Spinal muscular atrophy (SMA) is a genetic neurodegenerative disease leading to muscular weakness and premature death. Three therapeutic options are currently available including gene replacement therapy (GRT), which is potentially cardiotoxic. High-sensitive cardiac troponin I (hs-cTnI) is widely used to monitor potential cardiac contraindications or side effects of GRT, but reference data in healthy newborns are limited and lacking in neonates with SMA. The aim of this study is to determine the range of pre-therapeutic hs-cTnI concentrations in neonates with SMA and to provide guidance for the assessment of these values. Hs-cTnI levels, genetic and clinical data of 30 newborns (age range 2-26 days) with SMA were retrospectively collected from 6 German neuromuscular centers. In addition, hs-cTnI levels were measured in 16 neonates without SMA. The median hs-cTnI concentration in neonates with SMA was 39.5 ng/L (range: 4-1205). In 16 newborns with SMA, hs-cTnI levels were above the test-specific upper reference limit (URL). Exploratory statistical analysis revealed no relevant correlation between hs-cTnI levels and gender, gestational age, mode of delivery, SMN2 copy number, symptoms of SMA or abnormal cardiac findings. Our results suggest higher hs-cTnI plasma levels in newborns with and without SMA compared to assay-specific reference values generated in adults. Given the wide range of hs-cTnI values in neonates with SMA, hs-cTnI levels must be determined before treatment in each patient and post-treatment elevations should be interpreted in the context of the course rather than as individual values.

© 2023 Johannsen, Weiss, Driemeyer, Olfe, Stute, Müller, Schütt, Trollmann, Kölbel, Schara-Schmidt, Kirschner, Pechmann, Blaschek, Horber and Denecke.
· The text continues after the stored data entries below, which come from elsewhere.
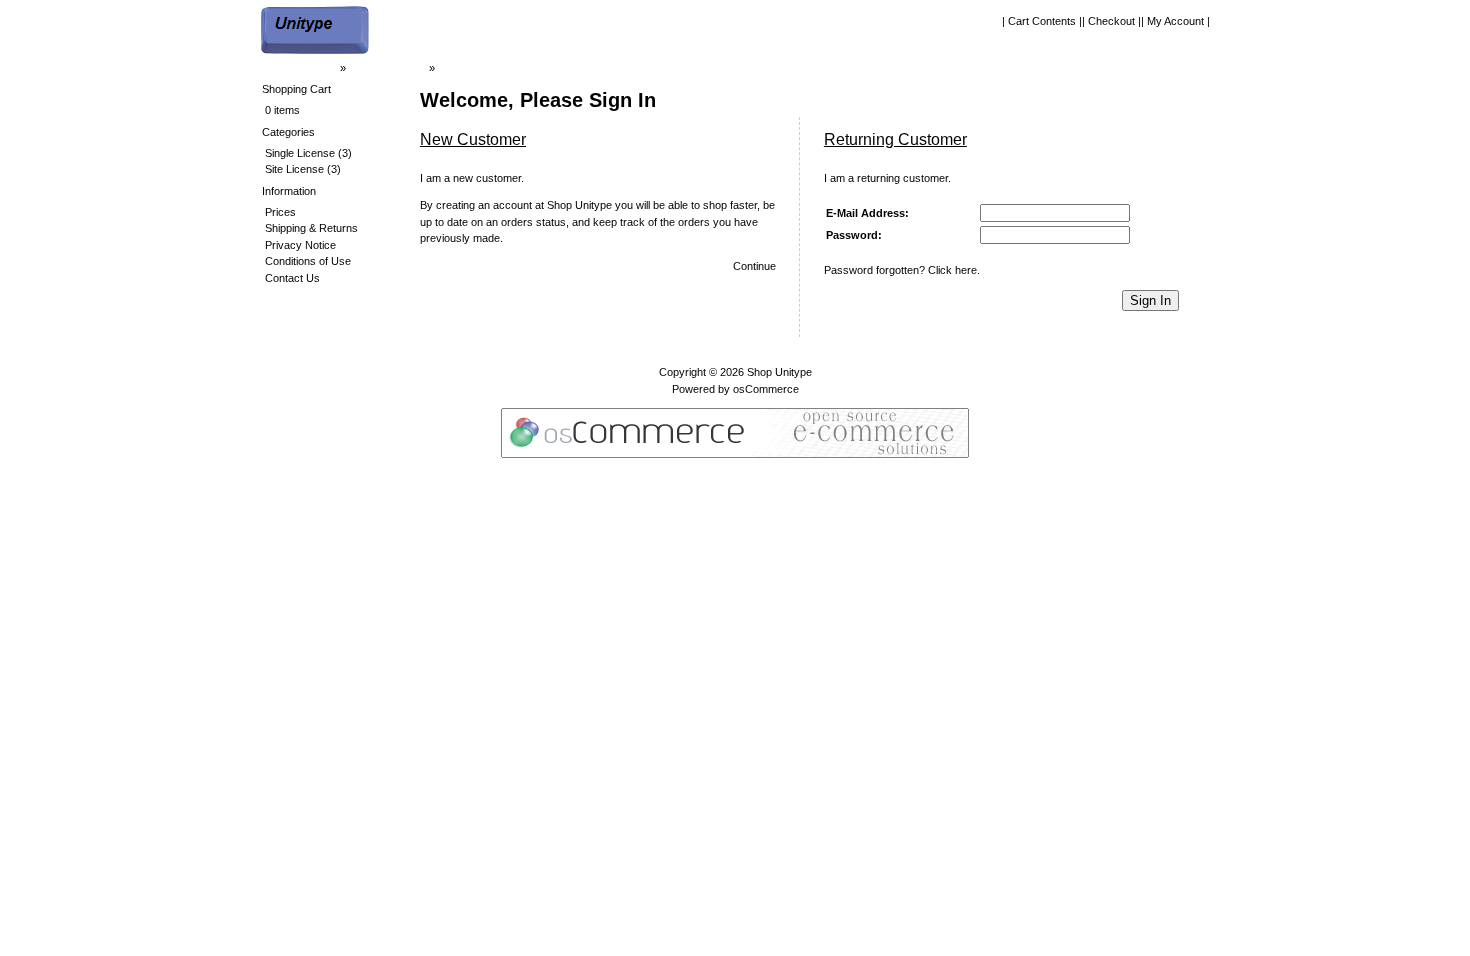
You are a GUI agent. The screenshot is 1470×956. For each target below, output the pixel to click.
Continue (754, 266)
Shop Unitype (779, 372)
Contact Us (292, 278)
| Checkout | (1111, 21)
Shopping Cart (296, 89)
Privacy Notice (300, 245)
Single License (300, 153)
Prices (280, 212)
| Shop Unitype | (387, 68)
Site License (294, 169)
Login (451, 68)
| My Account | (1175, 21)
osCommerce (766, 389)
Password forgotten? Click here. (902, 270)
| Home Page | (302, 68)
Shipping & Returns (311, 228)
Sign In (1150, 300)
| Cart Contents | (1042, 21)
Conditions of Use (308, 261)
JJ received compensation for advisory boards and funding for travel or speaker honoraria from Avex-is/Novartis, Biogen, Roche, PTC, Pfizer and Sarepta Therapeutics. DW received compensation for advi-sory boards and speaker honoraria from Roche. RT received compensation for advisory boards and speaker honoraria from Biogen, Roche, PTC, Desitin, Eisai. HK is serving on a scientific advisory board for Avexis and received travel expenses and speaker honoraria from Biogen, Pfizer, Roche and Sanofi-Aventis. US received compensation for Adboard meetings from Novartis / Avexis, Biogen and Roche and invited talks and industry symposia from Novartis / Avexis, Biogen and Roche. JK received compensation for advisory boards, training activities and research grants from Biogen, Novartis, Pfizer, PTC and Roche. AP received compensation for advisory boards, training activities and research grants from Novartis and Biogen. AB received compensation for advisory boards and funding for travel or speaker honoraria from Avexis/Novartis, Roche. VH received compensation for advisory boards and workshops from Avexis/Novartis and Biogen. JDe received speaker honoraria from Biogen and Roche. JDR, JO, FS, FM and MS have no declarations of interests. The remaining author declares that the research was conducted in the absence of any commercial or financial relationships that could be construed as a potential conflict of interest.